------ Reading text

"You have the right to remain silent. Anything you say can and will be used against you in a court of law. You have the right to talk with a lawyer..."
Or a reasonable variation thereof.
Is there anyone now living in the U.S. who doesn't know what their constitutional rights are if arrested? It would be hard to believe, since the "Miranda Ruling" was handed down back in 1966, which means the majority of Americans have heard it on TV and elsewhere ten thousand times since they were born. And yet it is still mandatory to be given to all arrestees by the police here. I'm guessing it probably isn't necessary, in point of actual "need" anymore - though still necessary from a legal standpoint.
In 1963, an emotionally disturbed young man confessed to police that he had committed an armed robbery and a rape. He did so after hours of police questioning. In 1966, he was set free even though he did the crimes. This was because he honestly didn't know what his constitutional rights were. On appeal, the Supremes ruled that the police have an obligation to ensure the suspect DOES understand that he has certain rights under the U.S. Constitution. The rest is history.
The point I want to make here is that a person accused of a crime in the U.S. has the 5th Amendment right not to self-incriminate, and the 6th Amendment right to defense counsel. Since at least 1787, Americans or other people arrested within the U.S. have had these rights. It's hard to find someone who isn't aware of that today, but in 1963, people hadn't heard it on TV on cop shows over and over again. Ernesto Miranda was one of those constitutionally challenged individuals who had apparently slept through the Bill of Rights lesson in 8th grade. In a landmark court decision, he went free.

------------

• [Things to do]:
1/ According to the passage on the Miranda ruling, which amendment gives an accused person the right to defense counsel?
2/ Extend the passage on the Miranda ruling by writing what comes after its final sentence.

------ Given information

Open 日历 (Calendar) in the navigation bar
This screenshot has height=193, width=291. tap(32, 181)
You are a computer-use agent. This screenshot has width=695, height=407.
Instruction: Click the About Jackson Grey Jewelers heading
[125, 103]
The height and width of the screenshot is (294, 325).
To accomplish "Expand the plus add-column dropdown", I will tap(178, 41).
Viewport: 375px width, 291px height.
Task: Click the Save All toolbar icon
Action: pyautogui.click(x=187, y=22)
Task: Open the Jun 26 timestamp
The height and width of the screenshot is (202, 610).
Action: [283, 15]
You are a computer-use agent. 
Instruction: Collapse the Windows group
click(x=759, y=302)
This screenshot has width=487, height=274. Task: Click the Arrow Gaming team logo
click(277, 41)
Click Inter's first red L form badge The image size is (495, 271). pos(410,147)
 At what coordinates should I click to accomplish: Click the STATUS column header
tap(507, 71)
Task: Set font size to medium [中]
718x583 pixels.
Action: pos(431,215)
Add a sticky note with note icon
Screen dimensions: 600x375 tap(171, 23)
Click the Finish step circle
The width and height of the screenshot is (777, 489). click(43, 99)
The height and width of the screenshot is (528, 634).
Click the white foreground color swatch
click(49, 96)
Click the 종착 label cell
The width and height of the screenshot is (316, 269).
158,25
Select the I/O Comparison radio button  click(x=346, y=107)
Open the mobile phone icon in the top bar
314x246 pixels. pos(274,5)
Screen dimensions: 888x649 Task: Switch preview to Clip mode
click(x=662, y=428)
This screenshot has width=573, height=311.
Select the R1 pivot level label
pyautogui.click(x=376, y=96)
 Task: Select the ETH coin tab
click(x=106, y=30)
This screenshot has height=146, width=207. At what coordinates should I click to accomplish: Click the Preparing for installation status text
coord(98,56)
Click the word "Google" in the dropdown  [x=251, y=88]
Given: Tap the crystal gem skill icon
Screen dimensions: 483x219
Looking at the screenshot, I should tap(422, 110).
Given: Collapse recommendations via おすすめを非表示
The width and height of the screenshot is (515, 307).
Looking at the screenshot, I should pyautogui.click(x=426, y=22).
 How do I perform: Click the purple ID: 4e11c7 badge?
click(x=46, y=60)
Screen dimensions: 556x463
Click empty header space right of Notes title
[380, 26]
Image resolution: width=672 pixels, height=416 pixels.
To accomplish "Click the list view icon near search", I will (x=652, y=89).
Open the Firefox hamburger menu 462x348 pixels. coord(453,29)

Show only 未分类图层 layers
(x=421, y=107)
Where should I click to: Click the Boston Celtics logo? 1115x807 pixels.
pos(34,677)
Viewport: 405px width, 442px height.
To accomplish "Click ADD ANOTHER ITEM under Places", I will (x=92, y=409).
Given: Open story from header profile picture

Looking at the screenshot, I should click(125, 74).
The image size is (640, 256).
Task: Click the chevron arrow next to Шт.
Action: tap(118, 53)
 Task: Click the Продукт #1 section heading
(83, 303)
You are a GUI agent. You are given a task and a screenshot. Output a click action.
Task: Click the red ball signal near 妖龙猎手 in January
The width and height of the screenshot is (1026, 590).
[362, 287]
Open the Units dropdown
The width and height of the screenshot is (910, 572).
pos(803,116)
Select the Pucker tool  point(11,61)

------------

• [Activity answers]:
1/ The 6th Amendment.

2/
As I write this, another young man, gravely wounded, lies in a Boston hospital, assumed to be a terrorist. He has not been "miranda-ized." He will be questioned without having his rights read to him, under some sort of exception the president can apparently approve if it is in the national interest. As I write this, the ACLU is threatening to sue to get the authorities to read him his rights, and the Massachusetts public defender's office is offering to defend him, even though President Obama has authorized the Miranda exception.
Excuse me, but I find this whole debate laughable. Why?
Just because you don't read someone his rights doesn't mean he doesn't still HAVE those rights. His rights to silence and an attorney derive from the U.S. constitution, not from the reading of a summary from a piece of paper. In other words, if he doesn't want to talk, he doesn't have to, and if he asks for an attorney, one must be provided to him - else the police are themselves breaking the law -- the highest law of our land.
Somehow or other, all these TV experts, including high-level FBI people, and even the Justice Department on up to president Obama, are deluding themselves into thinking if they don't read the young man his rights, and if it is legal not to read him his rights, then, by gosh, he's GOT to talk and he doesn't get to have an attorney. Balderdash.
What are they going to do if he doesn't talk? Beat him? No. They're going to interview him for three days straight, using repetition and psychological abuse, with no sleep. But they would have done that anyway, had they read him his rights. If he doesn't talk, you can still keep questioning him, with or without Miranda. It's just that, normally, without Miranda, you're wasting your time because any confession will be thrown out at trial. They're going to get into trouble, though, if they don't produce an attorney for him if he knows his rights and asks for one.
Are we living in a strange, misinformed, deluded world, or what? "Don't read him his rights. That way he'll HAVE to talk." Oh, really?
Of course, if he DOES talk, then his confession can't be thrown out just because he wasn't Miranda-ized. There's that. But the whole purpose of Miranda, or one of the main purposes, is so confessions can't be coerced through abuse or sleeplessness.
They have enough evidence in this case, probably, so that a confession isn't necessary to convict. It is obvious they are not after a confession but want to gain knowledge of a possible larger terrorist organization, as well as more details about the Boston bombing. But what good is it if you coerce the information? How reliable? It's the same thing they are, or were, doing in Guantanamo. I'm a pretty conservative (I mean "traditional") guy, but this is not making sense to me. Maybe by the time this is published, we'll all have the answers.